▸ Task description
Reproduce the entire listing below verbatim, line by line.

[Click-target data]
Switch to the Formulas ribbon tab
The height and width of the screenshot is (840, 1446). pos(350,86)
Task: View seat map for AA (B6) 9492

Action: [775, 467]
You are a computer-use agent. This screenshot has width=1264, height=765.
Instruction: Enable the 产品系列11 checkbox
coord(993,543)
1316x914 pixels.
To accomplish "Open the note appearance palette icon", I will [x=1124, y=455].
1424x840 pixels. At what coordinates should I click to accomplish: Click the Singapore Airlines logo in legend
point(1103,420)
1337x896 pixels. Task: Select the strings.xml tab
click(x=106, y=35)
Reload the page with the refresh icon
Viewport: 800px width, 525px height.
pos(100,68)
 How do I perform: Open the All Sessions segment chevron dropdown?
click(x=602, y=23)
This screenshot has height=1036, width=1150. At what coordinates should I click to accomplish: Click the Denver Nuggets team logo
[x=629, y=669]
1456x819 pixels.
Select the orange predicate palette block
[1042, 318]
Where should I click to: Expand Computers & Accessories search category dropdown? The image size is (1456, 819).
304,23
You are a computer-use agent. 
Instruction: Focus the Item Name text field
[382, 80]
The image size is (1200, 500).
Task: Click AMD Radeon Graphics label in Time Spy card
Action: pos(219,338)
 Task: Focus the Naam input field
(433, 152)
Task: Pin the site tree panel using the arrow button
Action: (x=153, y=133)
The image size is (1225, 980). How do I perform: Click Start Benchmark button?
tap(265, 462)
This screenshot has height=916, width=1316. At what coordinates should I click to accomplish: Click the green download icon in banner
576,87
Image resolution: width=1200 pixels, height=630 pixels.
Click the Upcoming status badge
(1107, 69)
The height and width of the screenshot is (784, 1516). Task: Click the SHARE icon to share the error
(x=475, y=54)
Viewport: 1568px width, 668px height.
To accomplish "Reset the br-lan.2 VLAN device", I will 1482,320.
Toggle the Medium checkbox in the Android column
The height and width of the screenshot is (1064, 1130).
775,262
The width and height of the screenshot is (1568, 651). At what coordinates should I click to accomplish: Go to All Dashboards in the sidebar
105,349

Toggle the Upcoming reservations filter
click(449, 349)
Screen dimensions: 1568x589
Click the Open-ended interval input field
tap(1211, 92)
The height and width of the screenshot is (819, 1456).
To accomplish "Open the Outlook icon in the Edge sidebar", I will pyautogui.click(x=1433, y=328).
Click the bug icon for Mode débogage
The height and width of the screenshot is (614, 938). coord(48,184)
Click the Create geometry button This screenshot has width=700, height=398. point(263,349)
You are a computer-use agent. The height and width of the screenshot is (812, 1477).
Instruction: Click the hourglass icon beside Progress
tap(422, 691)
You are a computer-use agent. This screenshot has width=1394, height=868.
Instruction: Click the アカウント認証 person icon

▸ Task output
Switch to the Formulas ribbon tab
The height and width of the screenshot is (840, 1446). pos(350,86)
Task: View seat map for AA (B6) 9492

Action: [775, 467]
You are a computer-use agent. This screenshot has width=1264, height=765.
Instruction: Enable the 产品系列11 checkbox
coord(993,543)
1316x914 pixels.
To accomplish "Open the note appearance palette icon", I will [x=1124, y=455].
1424x840 pixels. At what coordinates should I click to accomplish: Click the Singapore Airlines logo in legend
point(1103,420)
1337x896 pixels. Task: Select the strings.xml tab
click(x=106, y=35)
Reload the page with the refresh icon
Viewport: 800px width, 525px height.
pos(100,68)
 How do I perform: Open the All Sessions segment chevron dropdown?
click(x=602, y=23)
This screenshot has height=1036, width=1150. At what coordinates should I click to accomplish: Click the Denver Nuggets team logo
[x=629, y=669]
1456x819 pixels.
Select the orange predicate palette block
[1042, 318]
Where should I click to: Expand Computers & Accessories search category dropdown? The image size is (1456, 819).
304,23
You are a computer-use agent. 
Instruction: Focus the Item Name text field
[382, 80]
The image size is (1200, 500).
Task: Click AMD Radeon Graphics label in Time Spy card
Action: pos(219,338)
 Task: Focus the Naam input field
(433, 152)
Task: Pin the site tree panel using the arrow button
Action: (x=153, y=133)
The image size is (1225, 980). How do I perform: Click Start Benchmark button?
tap(265, 462)
This screenshot has height=916, width=1316. At what coordinates should I click to accomplish: Click the green download icon in banner
576,87
Image resolution: width=1200 pixels, height=630 pixels.
Click the Upcoming status badge
(1107, 69)
The height and width of the screenshot is (784, 1516). Task: Click the SHARE icon to share the error
(x=475, y=54)
Viewport: 1568px width, 668px height.
To accomplish "Reset the br-lan.2 VLAN device", I will 1482,320.
Toggle the Medium checkbox in the Android column
The height and width of the screenshot is (1064, 1130).
775,262
The width and height of the screenshot is (1568, 651). At what coordinates should I click to accomplish: Go to All Dashboards in the sidebar
105,349

Toggle the Upcoming reservations filter
click(449, 349)
Screen dimensions: 1568x589
Click the Open-ended interval input field
tap(1211, 92)
The height and width of the screenshot is (819, 1456).
To accomplish "Open the Outlook icon in the Edge sidebar", I will pyautogui.click(x=1433, y=328).
Click the bug icon for Mode débogage
The height and width of the screenshot is (614, 938). coord(48,184)
Click the Create geometry button This screenshot has width=700, height=398. point(263,349)
You are a computer-use agent. The height and width of the screenshot is (812, 1477).
Instruction: Click the hourglass icon beside Progress
tap(422, 691)
You are a computer-use agent. This screenshot has width=1394, height=868.
Instruction: Click the アカウント認証 person icon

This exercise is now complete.